- Text excerpt
/**
* codeParsing.js — Pure string transforms for AI-generated Playwright code
*
* These functions are stateless, side-effect-free, and have zero external
* dependencies — making them trivially unit-testable.
*
* Exports:
* extractTestBody(code) — pull the async arrow-fn body from a test()
* patchNetworkIdle(code) — rewrite networkidle → domcontentloaded
* stripPlaywrightImports(code) — remove import/require of @playwright/test
* repairBrokenStringLiterals(code) — collapse accidental newlines inside quoted strings
* isApiTest(code) — detect API-only tests (request.newContext)
*/
/**
* extractTestBody(playwrightCode)
*
* Pulls the async function body out of the generated Playwright test so we can
* run it directly against an already-open page/context — without needing to
* spawn a whole new Playwright test runner process.
*
* Handles both common shapes the AI produces:
* test('name', async ({ page }) => { ... })
* test('name', async ({ page, context }) => { ... })
*/
export function extractTestBody(playwrightCode) {
if (!playwrightCode) return null;
// Match: async ({ page ... }) => { ... }
// We want everything inside the outermost braces of the arrow function body.
const arrowMatch = playwrightCode.match(/async\s*\(\s*\{[^}]*\}\s*\)\s*=>\s*\{([\s\S]*)/);
if (!arrowMatch) return null;
// arrowMatch[1] starts just after the opening { of the test body.
// We walk character-by-character to find the matching closing brace.
const bodyAndRest = arrowMatch[1];
let depth = 1;
let i = 0;
for (; i < bodyAndRest.length && depth > 0; i++) {
if (bodyAndRest[i] === "{") depth++;
else if (bodyAndRest[i] === "}") depth--;
}
// Everything up to (but not including) the final closing brace is the body.
return bodyAndRest.slice(0, i - 1).trim();
}
/**
* patchNetworkIdle(code)
*
* Rewrites any waitForLoadState('networkidle') or waitForLoadState("networkidle")
* calls that the AI may have generated into the safe domcontentloaded equivalent.
*
* Many real-world sites (SPAs, e-commerce like Amazon) fire continuous background
* XHR/fetch requests for ads, personalisation, and tracking — they never reach
* networkidle, so Playwright always times out after 30 s. domcontentloaded is
* sufficient to guarantee the primary DOM content is ready for interaction.
*
* Also rewrites page.goto() calls that use waitUntil:'networkidle' to use
* waitUntil:'domcontentloaded' for the same reason.
*
* Additionally, wraps bare element.click() calls that are immediately followed
* by a waitForNavigation/waitForLoadState pattern into a safer Promise.all so
* the navigation promise is registered before the click fires.
*/
export function patchNetworkIdle(code) {
return code
// waitForLoadState('networkidle') / waitForLoadState("networkidle")

- Recorded data
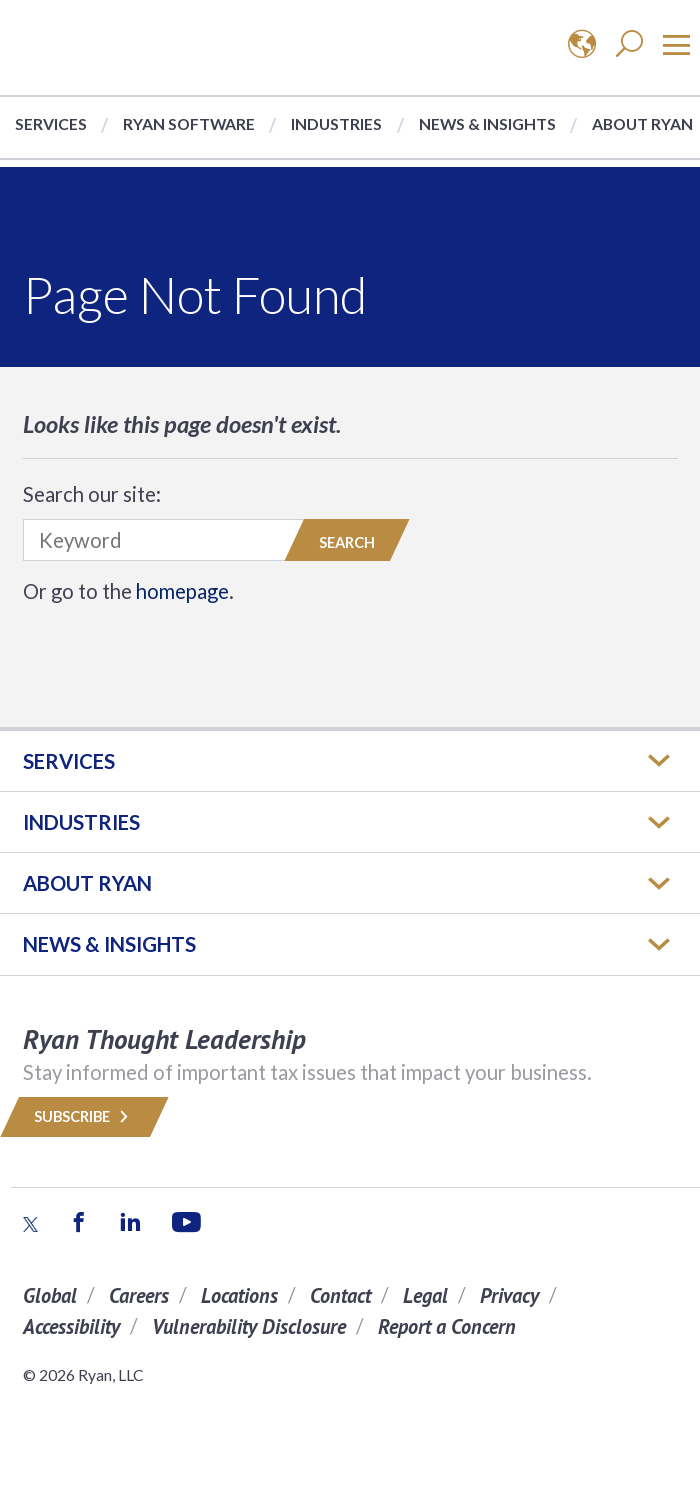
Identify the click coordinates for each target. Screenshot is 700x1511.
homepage (182, 591)
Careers (139, 1295)
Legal (425, 1295)
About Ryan (642, 123)
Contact (340, 1295)
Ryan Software (189, 123)
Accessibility (71, 1326)
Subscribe (84, 1116)
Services (51, 123)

- Tasks to perform
A: From the records, output as a JSON list of strings every line from the one containing "Contact (340, 1295)" through the last line of the records, both included, one string per line and no blank lines.
B: Write what comes next in the code-parsing module for generated Playwright tests, starting after its last line.

- Written responses
A:
[
  "Contact (340, 1295)",
  "Ryan Software (189, 123)",
  "Accessibility (71, 1326)",
  "Subscribe (84, 1116)",
  "Services (51, 123)"
]

B:
.replace(/waitForLoadState\s*\(\s*['"]networkidle['"]\s*(,\s*\{[^}]*\})?\s*\)/g,
"waitForLoadState('domcontentloaded', { timeout: 30000 })")
// waitUntil: 'networkidle' / waitUntil: "networkidle" inside goto / waitForNavigation
.replace(/waitUntil\s*:\s*['"]networkidle['"]/g,
"waitUntil: 'domcontentloaded'");
}
/**
* stripPlaywrightImports(code)
*
* Remove lines like:
* import { test, expect } from '@playwright/test';
* const { test, expect } = require('@playwright/test');
* so they don't cause parse errors when we eval the body.
*/
export function stripPlaywrightImports(code) {
return code
.split("\n")
.filter(line => !line.match(/import\s*\{.*\}\s*from\s*['"]@playwright\/test['"]/))
.filter(line => !line.match(/require\s*\(\s*['"]@playwright\/test['"]\s*\)/))
.join("\n");
}
/**
* repairBrokenStringLiterals(code)
*
* AI output occasionally breaks CSS/XPath selectors across lines inside
* single/double-quoted literals, creating invalid JavaScript:
* page.$('button[name=btnI]
* [type=submit]')
*
* JavaScript does not allow raw newlines in single/double quotes, so parsing
* fails with "Invalid or unexpected token". This repair pass replaces newline
* characters that occur while inside a single/double-quoted string with a
* space, preserving content while restoring valid syntax.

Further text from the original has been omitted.